Pournelle and Niven tell the story in a different light in their novel Footfall (1985). The enemy comes in the shape of anthropoid elephants who are unprepared for the possibility that they might be defeated. Their technology appears to be found or stolen, and their incomplete understanding dooms them in the end when the much more inventive humans unexpectedly leap out of their gravity well to attack them in orbit.

This idea of manifest destiny is actually fairly common in the upbeat strains of SF. Harry Turtledove uses it in his stories starting with In the Balance (1994). In that story the invading aliens are much more conversant with the issues that arise from conquering other alien beings, but they aren't counting on the humans' amazing inventiveness. As in Footfall these stories suggest reasons for human success rooted in human nature.

David Brin's Uplift War stories (starting with Sundiver, 1980), also suggest a manifest destiny for us. All other aliens in the universe seem to have been produced by uplift, the intervention in their species' evolution by already advanced beings. Only humans appear to have evolved entirely on their own. Brin is clearly having some fun at the expense of proponents of intelligent design.

Which brings me to one of the latest stories about war between mankind and alien invaders. David Weber's story Out of the Dark (2010) starts out ordinary enough. Aliens with advanced technology want to conquer the Earth. To their surprise they discover, upon returning some 600 years after the initial survey, that humans have advanced to our present stage, with access to computers and nuclear power: two or even three times faster than any other species they know of. Even though their charter for colonization would exclude a technologically advanced culture, they decide to proceed, hoping that human inventiveness will become an asset to their empire. They start by dropping large rocks from space on all human capitals, military installations, and surface fleet. However, humanity refuses to submit. Weber describes a struggle between an increasingly incredulous alien force and their desperate and furious human opponents. Our warlike nature makes us dangerous and inventive when we feel cornered and have nothing left to lose. Humans decimate the alien invaders, destroying large sections of their military in pitched battles, and much more in a running guerilla war.

But in the end, none of that appears to be enough.
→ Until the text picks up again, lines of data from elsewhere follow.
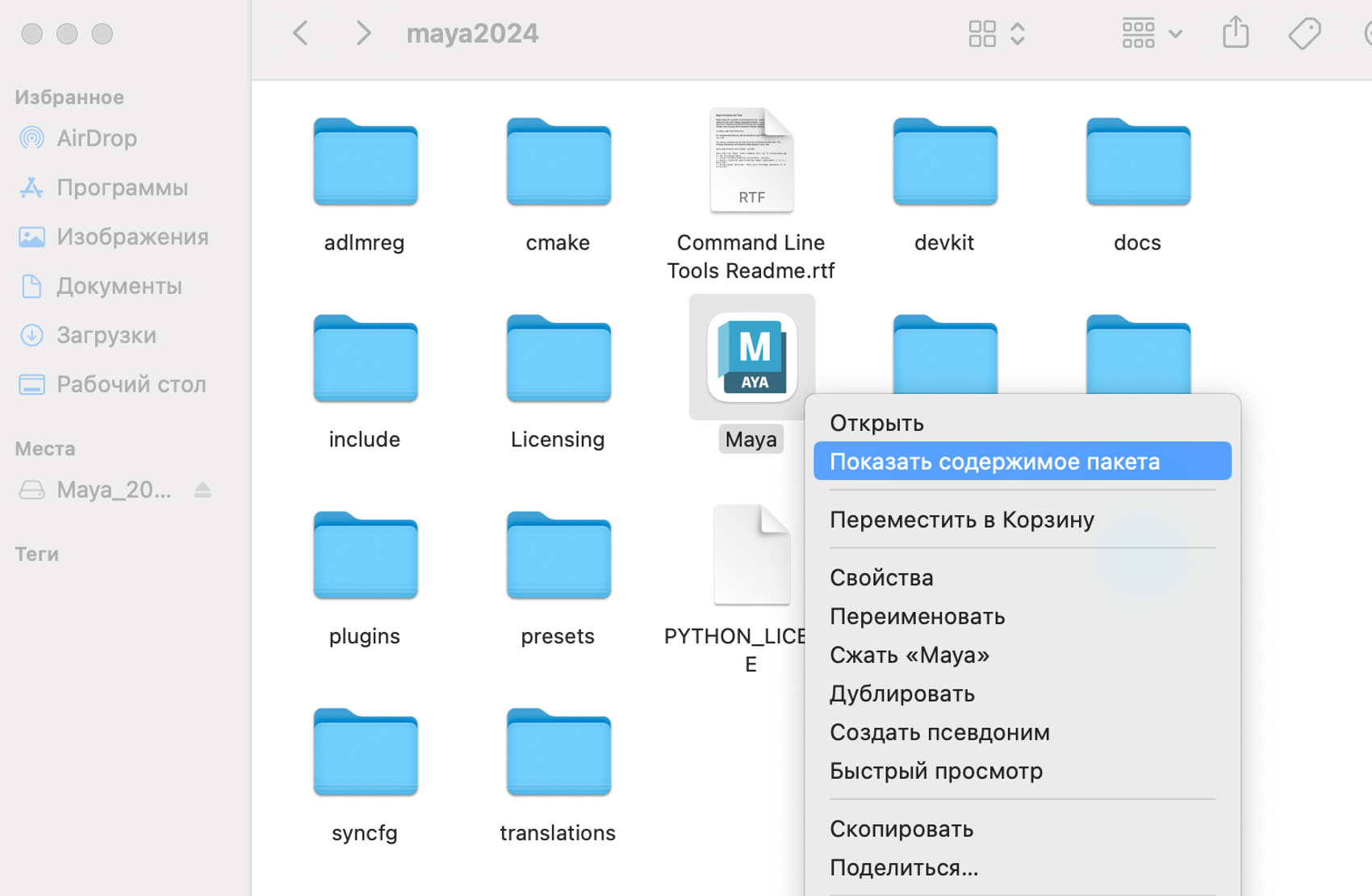The width and height of the screenshot is (1372, 896).
Task: Open the Документы folder in the sidebar
Action: 119,285
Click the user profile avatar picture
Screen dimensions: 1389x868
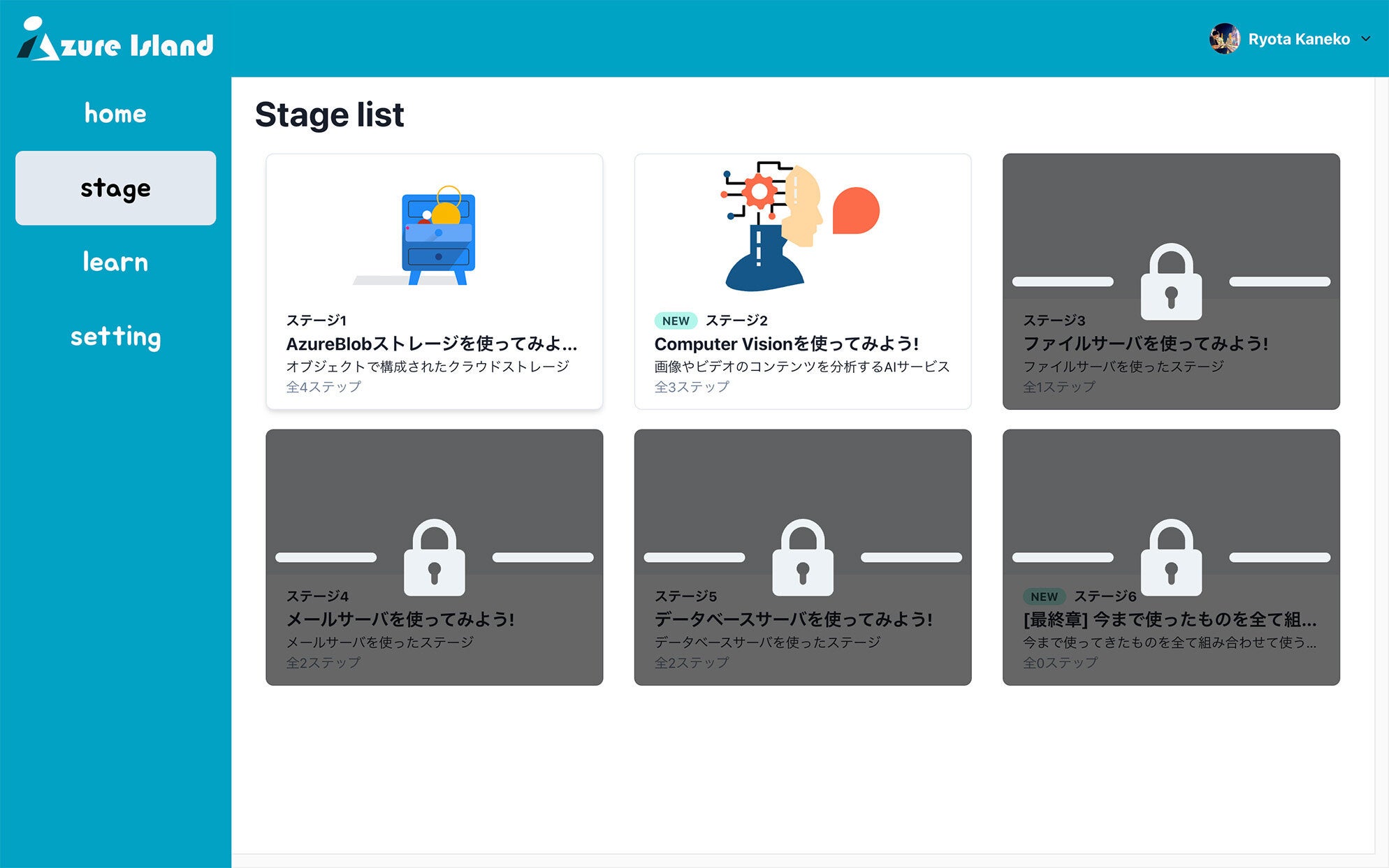point(1224,39)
Defeat seems imminent. The aliens have realized that they cannot defeat mankind by conventional means, and plan to release a bio weapon to destroy all of us. What are you going to do now, wise guys?
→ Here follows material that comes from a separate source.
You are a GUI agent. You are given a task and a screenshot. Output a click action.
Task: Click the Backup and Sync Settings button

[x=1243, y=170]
Well, we send in our vampires, of course.

You heard me right. Vampires, led by the original badass himself, Dracula. It apparently isn't at all difficult for a vampire to penetrate military bases secured with electrified fences and remote sensors and trained warriors armed with the latest in alien killing technology. They can't be killed by ordinary weapon fire, in any case. Once inside, the vampires can kill all of the aliens. Then they go to the next base and do it again. Eventually the aliens try running away, and the vampires hold on to the outside of the fleeing shuttles and destroy the space fleet, as well. Now the vampires are on their way to punish the rest of the galaxy for the way they treated us humans.

That has to be joke, right? But, sadly, the story shows no sign of campiness. Weber's description of the violence is in all cases earnest, going into pornographic detail on the cost and capabilities of every damn piece of weaponry used in his story. This is a guy who knows his killing machinery inside and out, and he isn't at all embarrassed about sharing all of that in excruciating detail. I found myself skimming past many pages, trying to get past the loving descriptions of this or that hardware to where the story actually took up again. I was fully prepared for any kind of development, including a Screwfly Solution type ending.
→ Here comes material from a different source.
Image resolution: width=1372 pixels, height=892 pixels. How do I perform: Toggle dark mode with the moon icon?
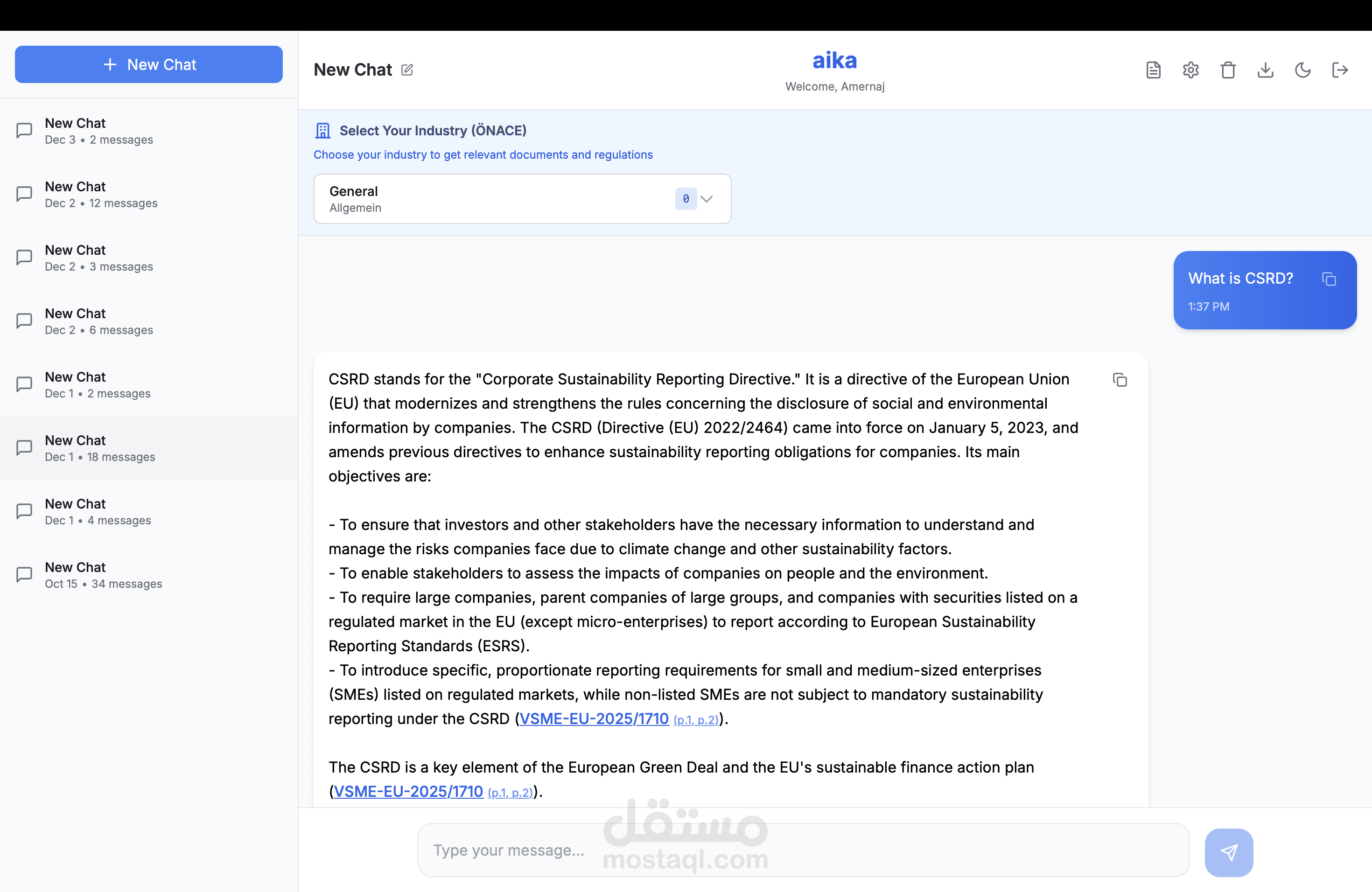pyautogui.click(x=1303, y=70)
But I wasn't prepared for vampires.

Anyway, if you like your military conflicts you might just enjoy a good part of this story. I didn't. The bits that I did enjoy were few and far between, and the vampires, they, well, let's say they surprised me.

Is this all that Meyers woman's fault?


At 5:28 AM, Blogger Edward Ecklund said...

Sounds dreadful. I almost see how erotic vampires can have a subliminal appeal to the romatically developing or deprived, but to burgeoning or frustrated technowarriors? Feels like a desperate attempt to be contemporary and reminds me of bad toupees, combovers, and old ladies wearing miniskirts.